This exercise uses the normal probability density function and requires the use

Question

This exercise uses the normal probability density function and requires the use of either technology or a table of values of the standard normal distribution. The cash operating expenses of the regional phone companies during the first half of 1994 were distributed about a mean of $29.98 per access line per month, with a standard deviation of $2.15. Company A's operating expenses were $29.00 per access line per month. Assuming a normal distribution of operating expenses, estimate the percentage of regional phone companies whose operating expenses were closer to the mean than the operating expenses of Company A were to the mean. (Round your answer to two decimal places.) %

Explanation / Answer

Here, company A's z score is, as z = (x-u)/sigma,

zA = (29.00 - 29.98)/2.15 = -0.455813953

Hence, those close to the mean than company A have z scores from -0.455813953 to 0.455813953.

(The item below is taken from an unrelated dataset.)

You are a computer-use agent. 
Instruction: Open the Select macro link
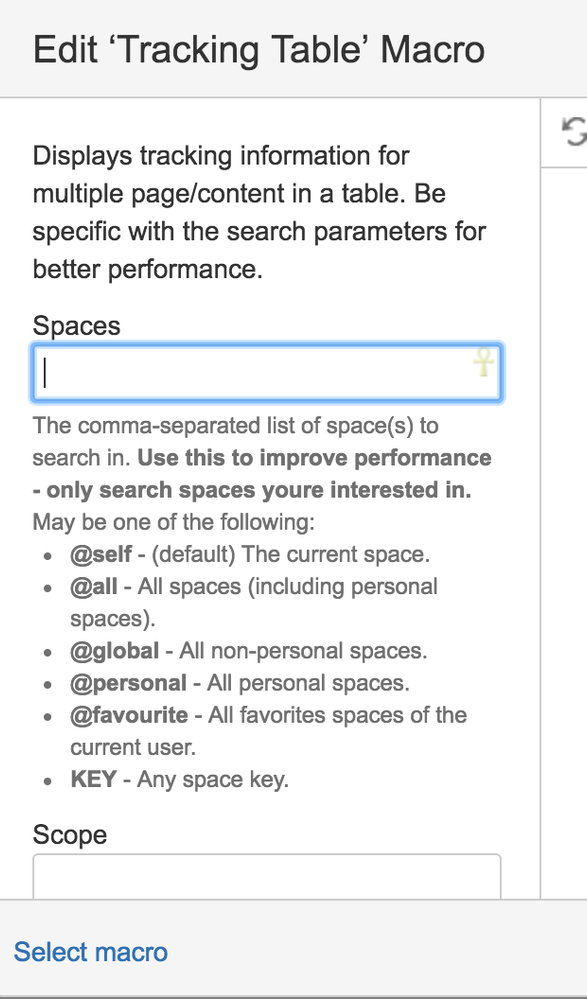(x=91, y=952)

z1 = lower z score =    -0.455813953      
z2 = upper z score =     0.455813953      
          
Using table/technology, the left tailed areas between these z scores is          
          
P(z < z1) =    0.324261885      
P(z < z2) =    0.675738115      
          
Thus, the area between them, by subtracting these areas, is          
          
P(z1 < z < z2) =    0.35147623 = 35.147623% [ANSWER]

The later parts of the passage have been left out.